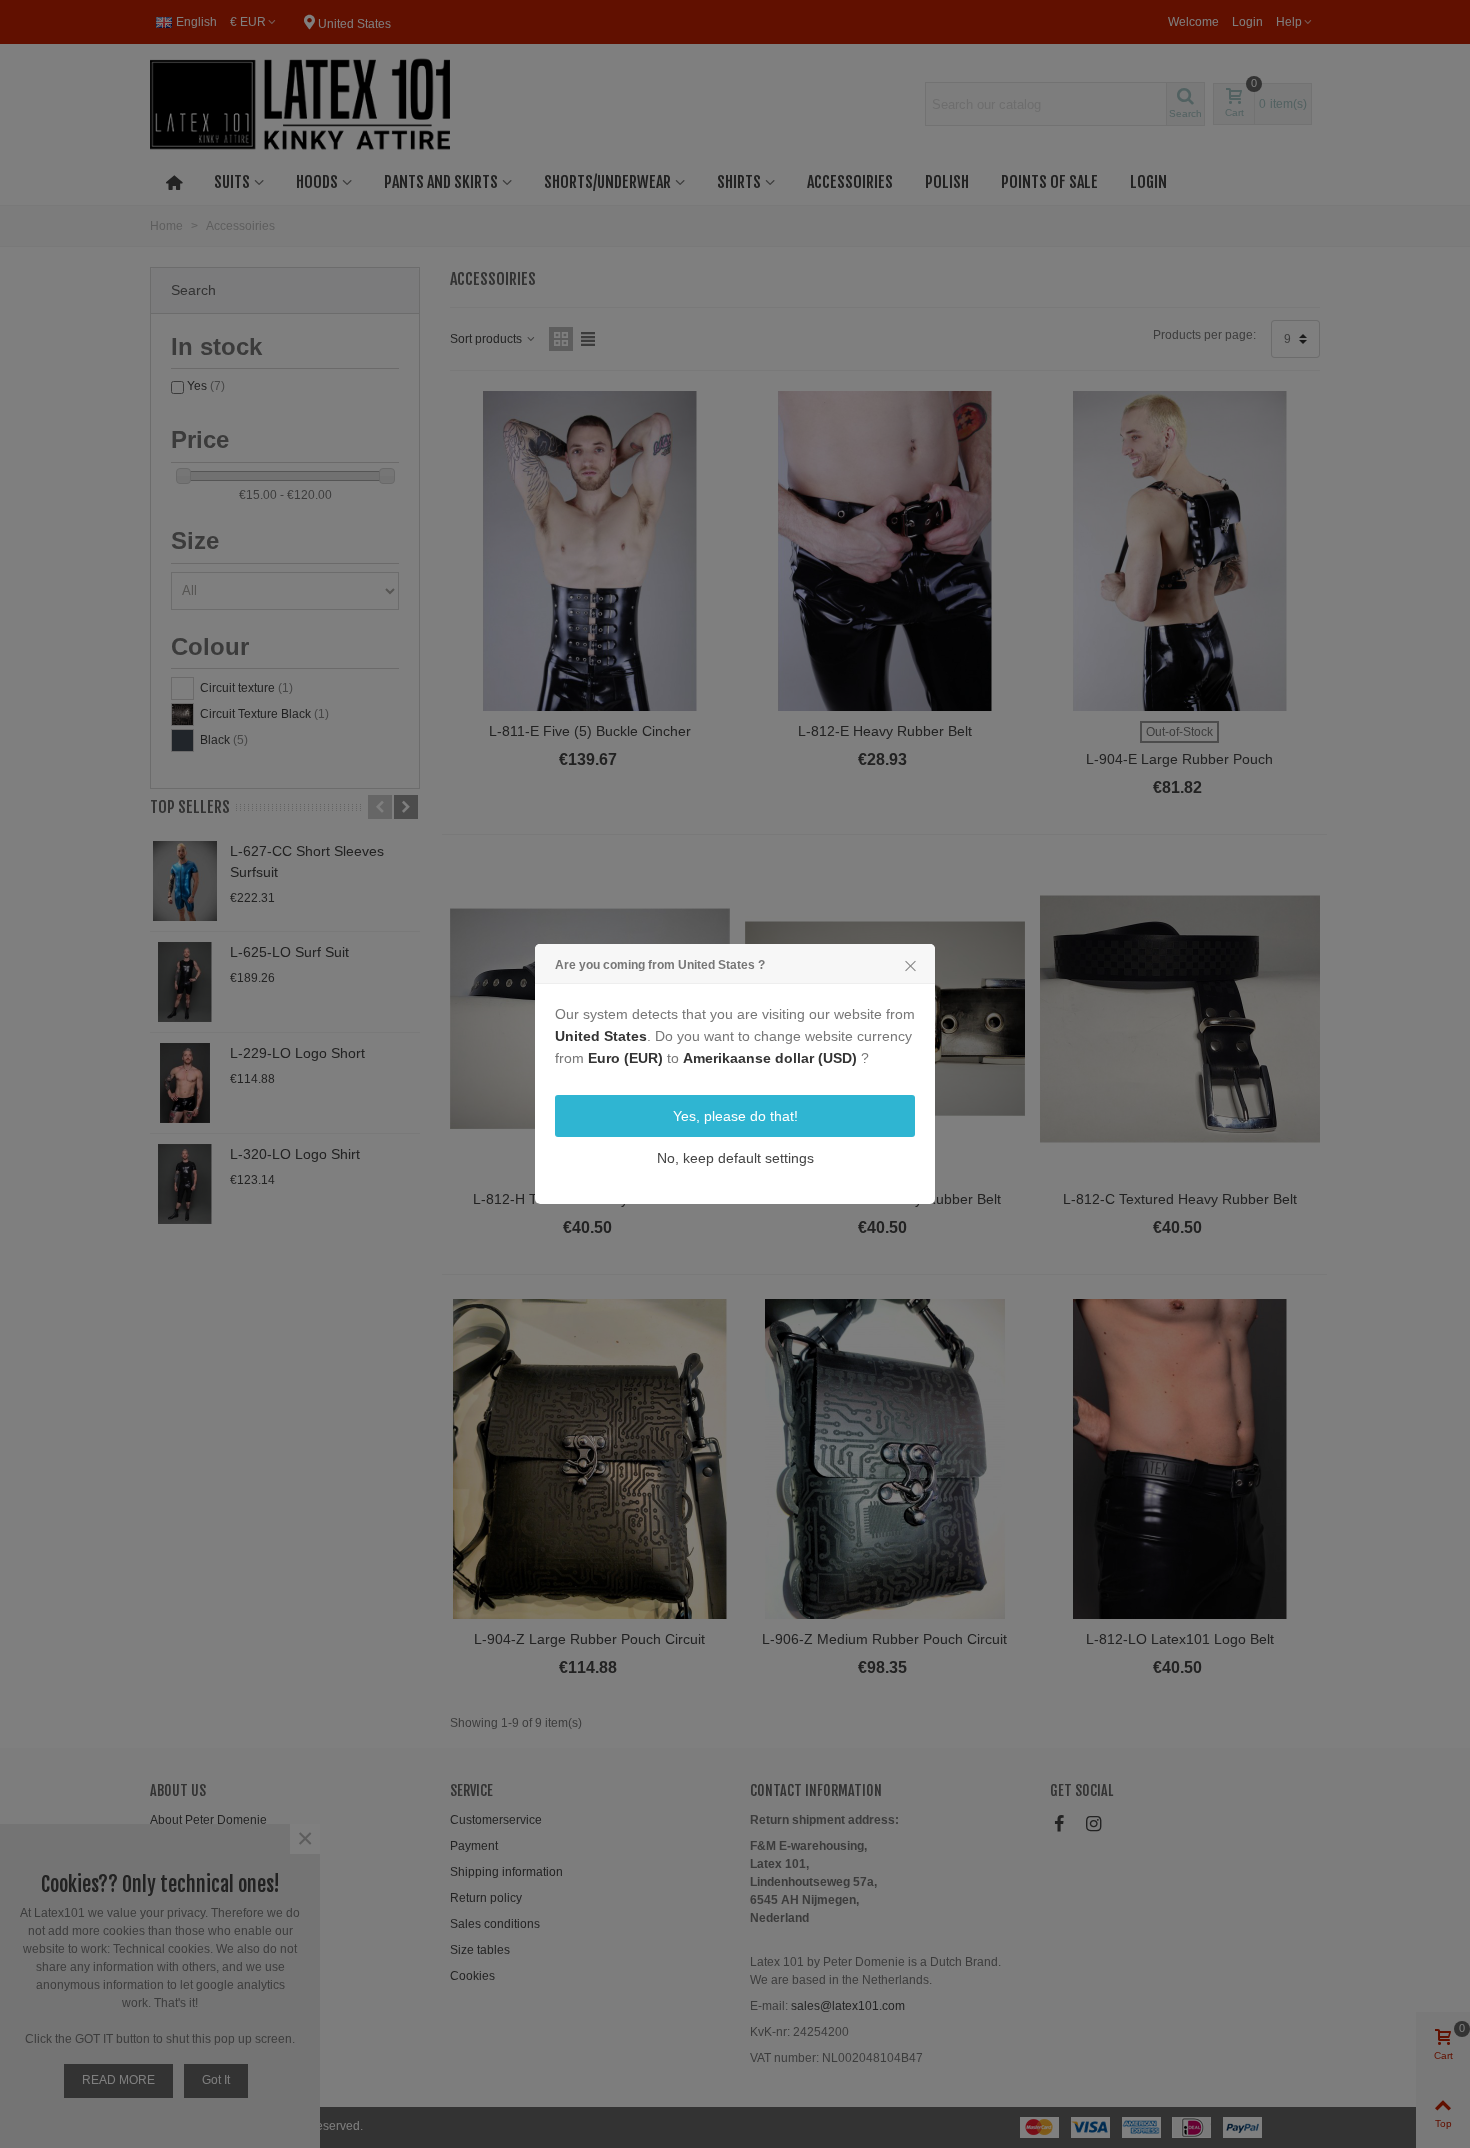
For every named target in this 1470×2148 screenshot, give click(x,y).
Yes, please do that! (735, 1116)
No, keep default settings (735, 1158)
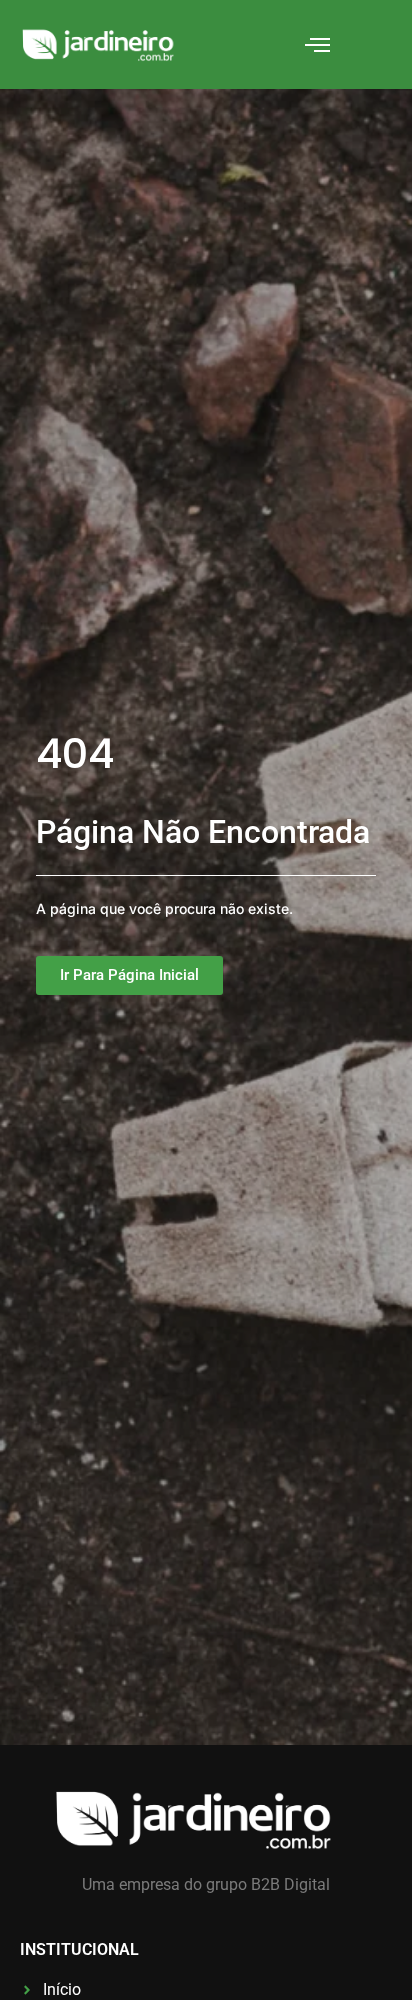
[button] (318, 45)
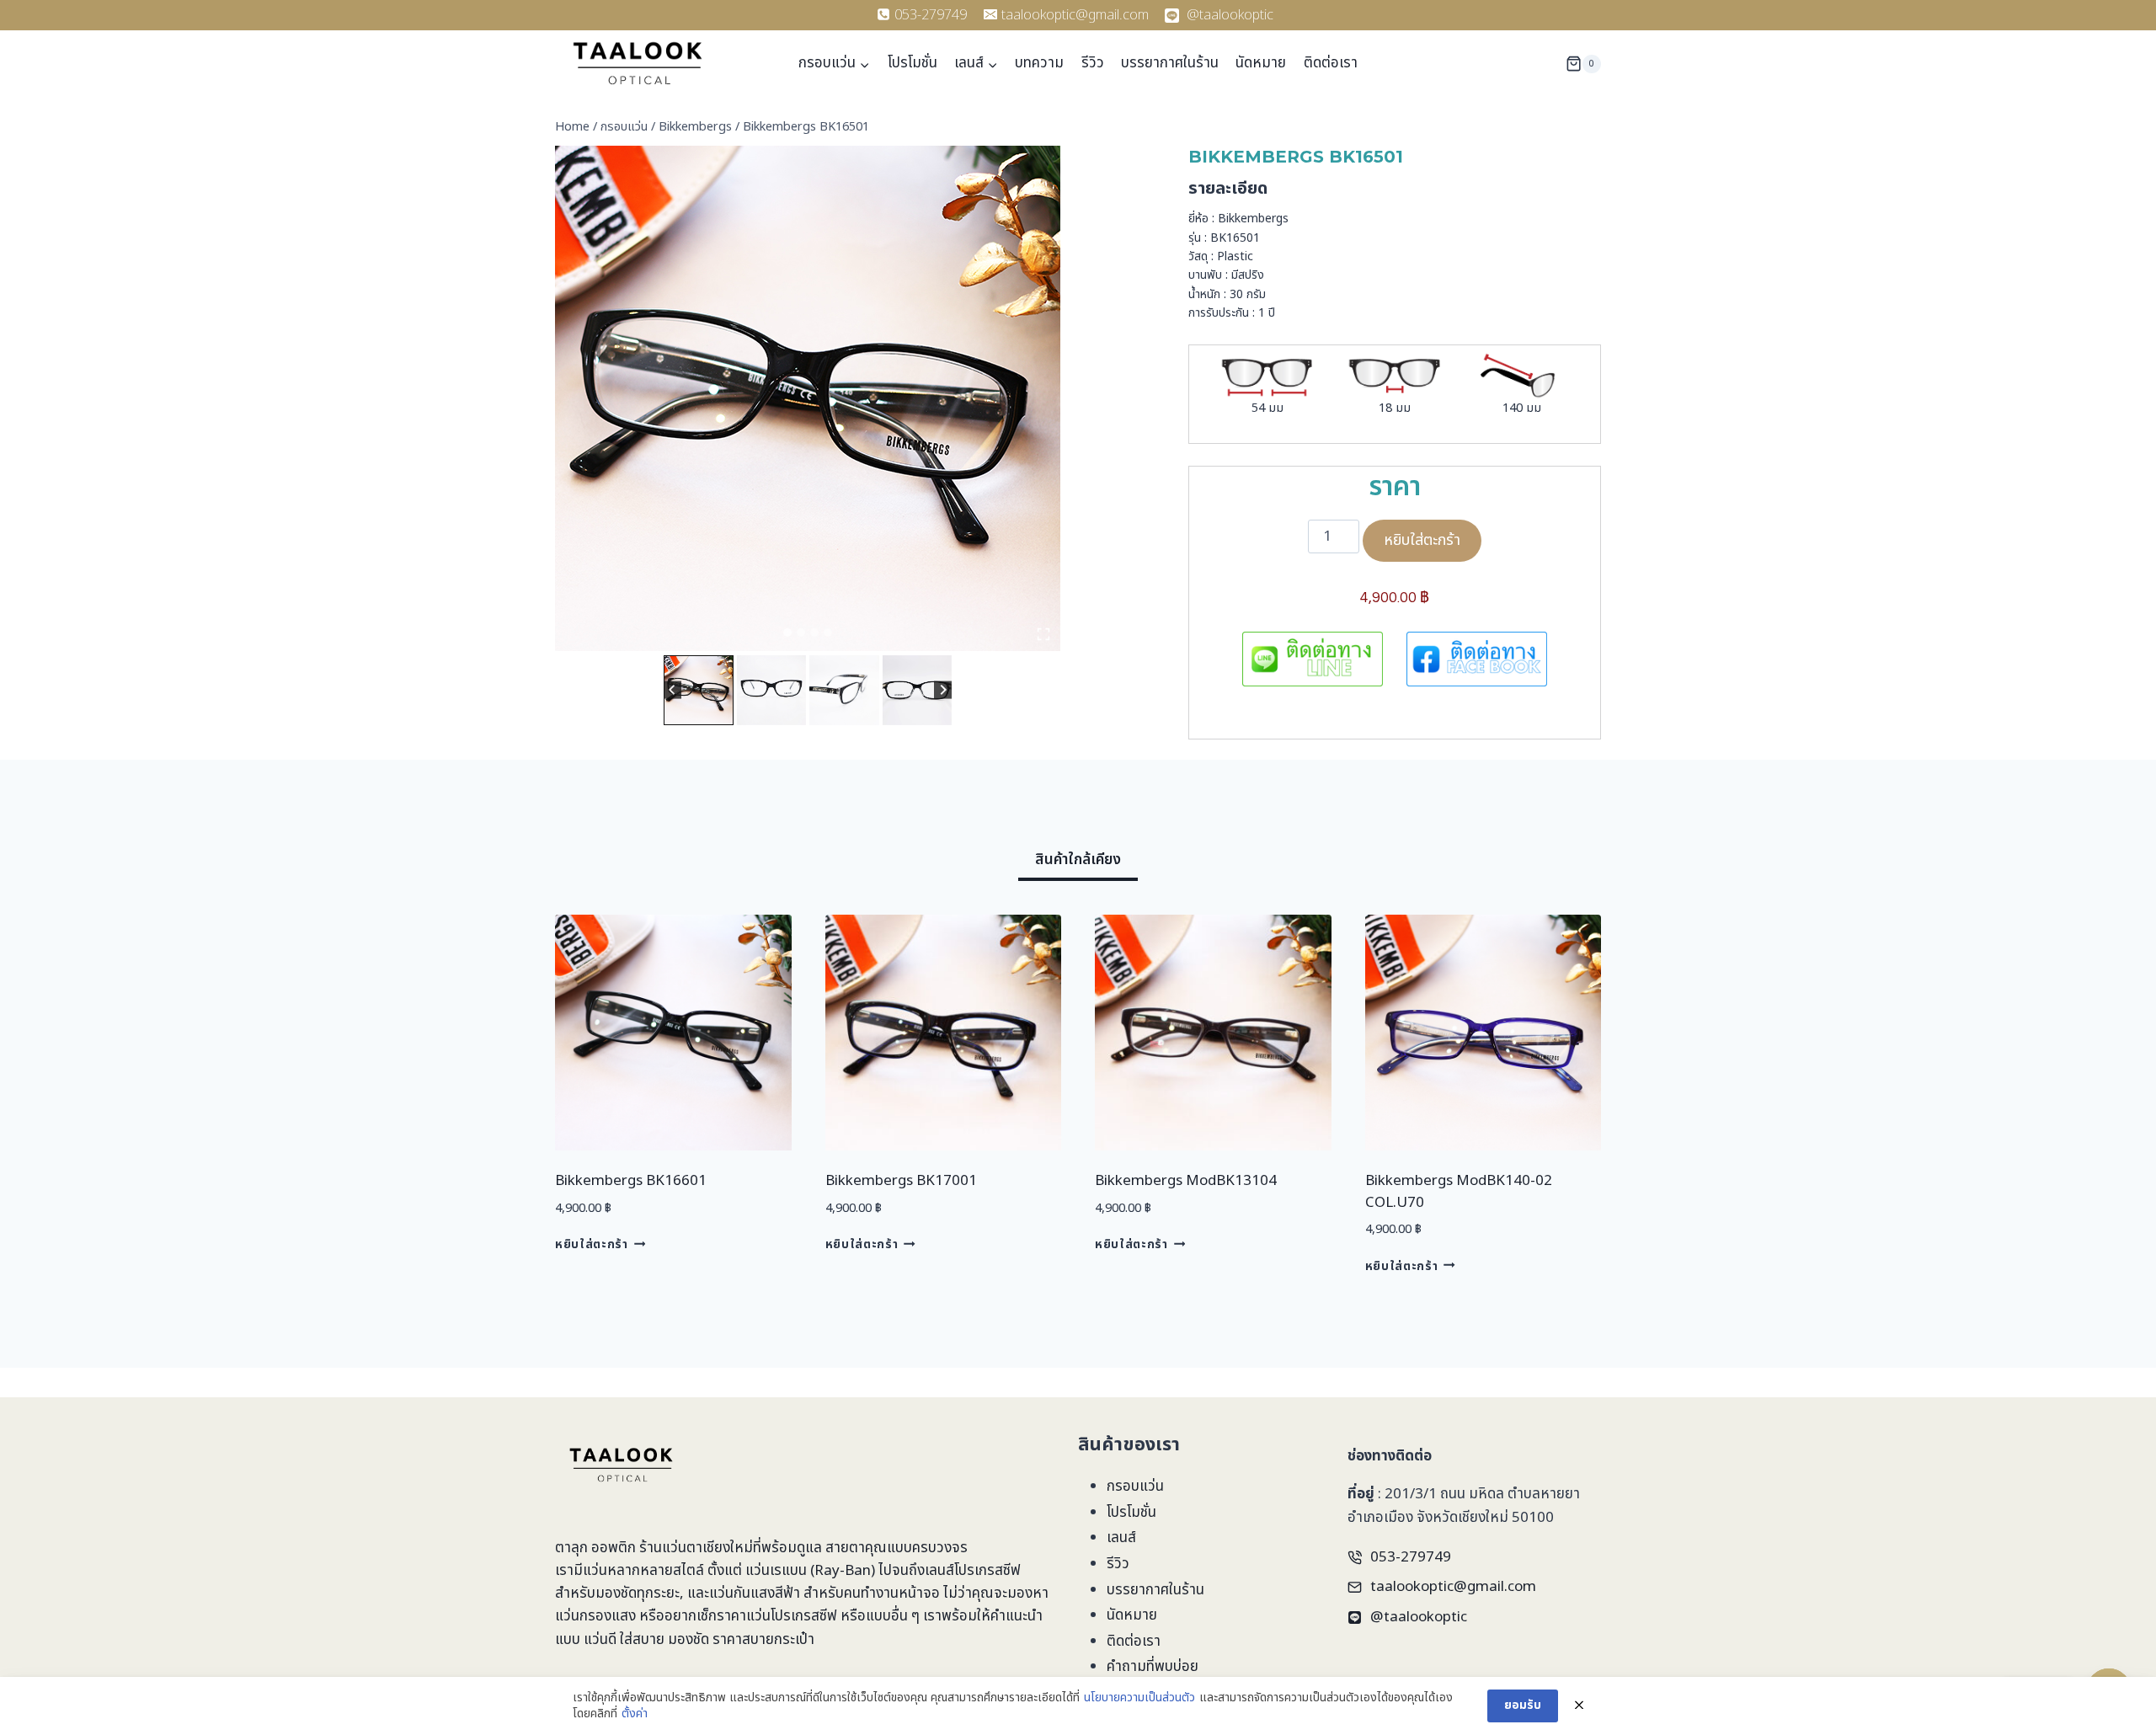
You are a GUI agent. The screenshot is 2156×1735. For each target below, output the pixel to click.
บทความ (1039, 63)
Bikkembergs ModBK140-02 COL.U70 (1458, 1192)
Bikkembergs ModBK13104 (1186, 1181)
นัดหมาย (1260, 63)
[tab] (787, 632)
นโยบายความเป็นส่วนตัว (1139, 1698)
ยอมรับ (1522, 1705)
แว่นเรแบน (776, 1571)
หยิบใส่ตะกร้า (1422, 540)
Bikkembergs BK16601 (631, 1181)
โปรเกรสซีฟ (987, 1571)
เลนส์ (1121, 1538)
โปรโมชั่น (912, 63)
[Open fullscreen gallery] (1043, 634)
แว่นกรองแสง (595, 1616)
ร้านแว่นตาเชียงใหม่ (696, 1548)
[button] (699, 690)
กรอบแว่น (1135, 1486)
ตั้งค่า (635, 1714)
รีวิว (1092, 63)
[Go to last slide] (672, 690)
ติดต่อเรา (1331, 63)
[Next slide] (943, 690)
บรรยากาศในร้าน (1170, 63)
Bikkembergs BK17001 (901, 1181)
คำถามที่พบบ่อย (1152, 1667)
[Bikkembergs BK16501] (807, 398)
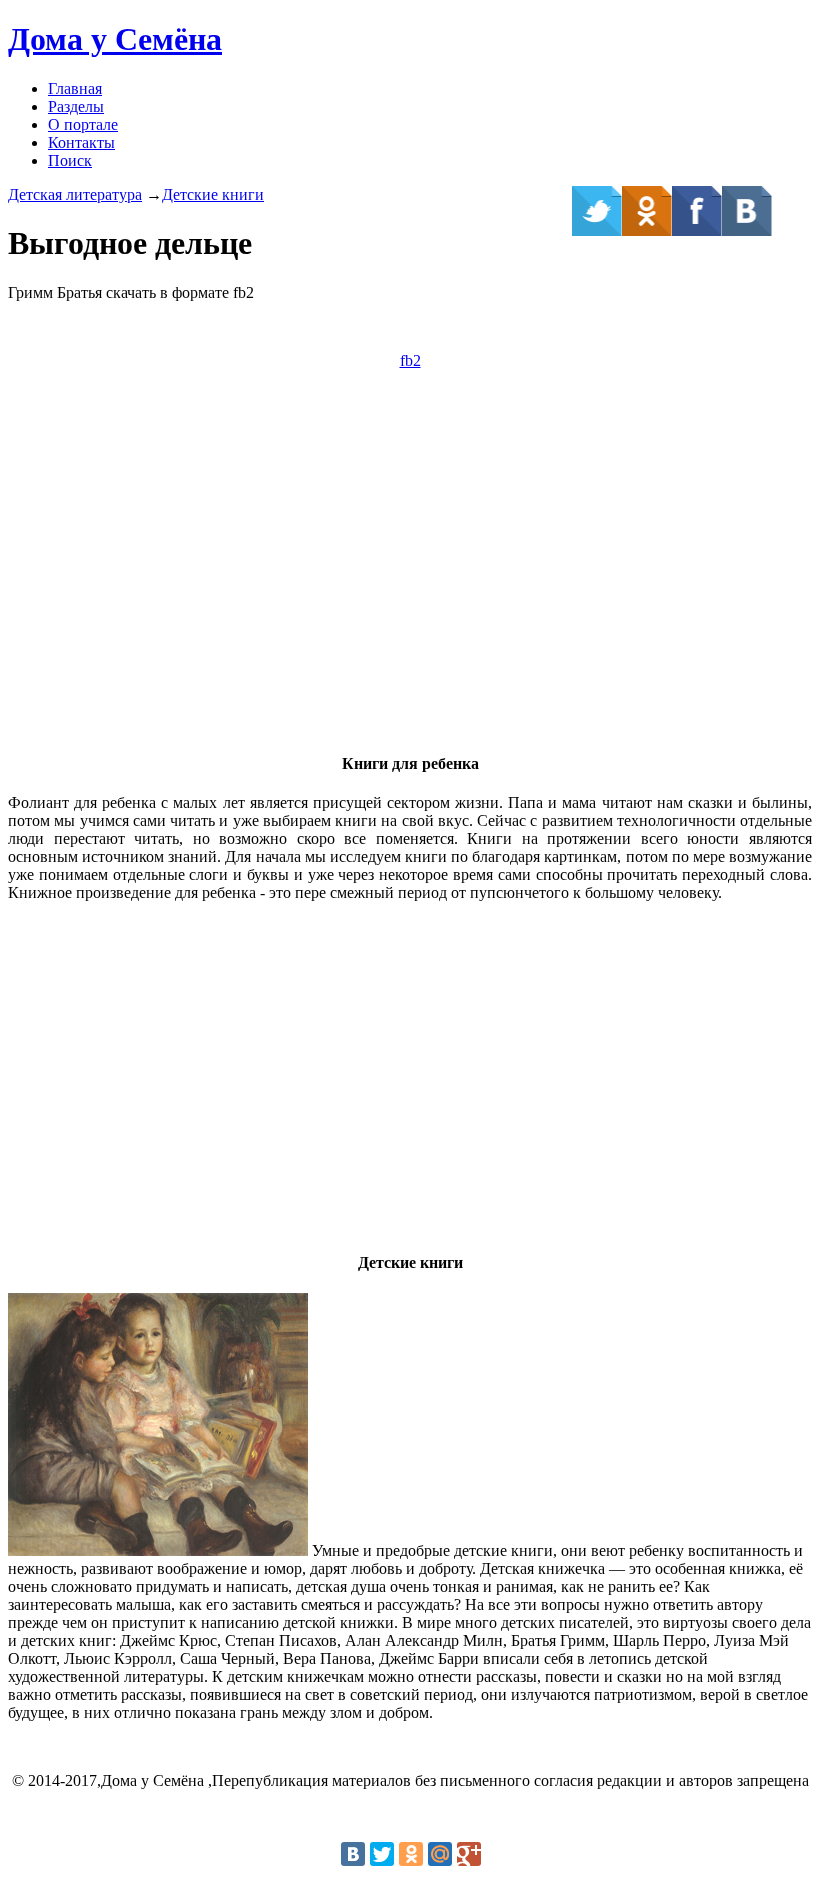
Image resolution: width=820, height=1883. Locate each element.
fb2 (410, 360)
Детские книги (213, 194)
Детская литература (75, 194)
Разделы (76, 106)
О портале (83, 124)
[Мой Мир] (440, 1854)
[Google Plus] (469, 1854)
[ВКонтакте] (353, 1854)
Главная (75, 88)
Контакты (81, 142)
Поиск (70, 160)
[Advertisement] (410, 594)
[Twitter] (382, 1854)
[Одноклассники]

**Task to complete**
Could you return the entire listing above verbatim while dropping each picture?

**Answer space**
For every named target in this 1470×2148 screenshot, give click(x,y).
Yes, please do that! (735, 1116)
No, keep default settings (735, 1158)
[button] (318, 45)
You are a GUI agent. The screenshot is 2156×1735. For each target below, output the pixel to click.
บทความ (1039, 63)
Bikkembergs ModBK140-02 COL.U70 (1458, 1192)
Bikkembergs ModBK13104 (1186, 1181)
นัดหมาย (1260, 63)
[tab] (787, 632)
นโยบายความเป็นส่วนตัว (1139, 1698)
ยอมรับ (1522, 1705)
แว่นเรแบน (776, 1571)
หยิบใส่ตะกร้า (1422, 540)
Bikkembergs BK16601 (631, 1181)
โปรเกรสซีฟ (987, 1571)
เลนส์ (1121, 1538)
โปรโมชั่น (912, 63)
[Open fullscreen gallery] (1043, 634)
แว่นกรองแสง (595, 1616)
ร้านแว่นตาเชียงใหม่ (696, 1548)
[button] (699, 690)
กรอบแว่น (1135, 1486)
ตั้งค่า (635, 1714)
รีวิว (1092, 63)
[Go to last slide] (672, 690)
ติดต่อเรา (1331, 63)
[Next slide] (943, 690)
บรรยากาศในร้าน (1170, 63)
Bikkembergs BK17001 (901, 1181)
คำถามที่พบบ่อย (1152, 1667)
[Bikkembergs BK16501] (807, 398)
Image resolution: width=820, height=1883. Locate each element.
fb2 (410, 360)
Детские книги (213, 194)
Детская литература (75, 194)
Разделы (76, 106)
О портале (83, 124)
[Мой Мир] (440, 1854)
[Google Plus] (469, 1854)
[ВКонтакте] (353, 1854)
Главная (75, 88)
Контакты (81, 142)
Поиск (70, 160)
[Advertisement] (410, 594)
[Twitter] (382, 1854)
[Одноклассники]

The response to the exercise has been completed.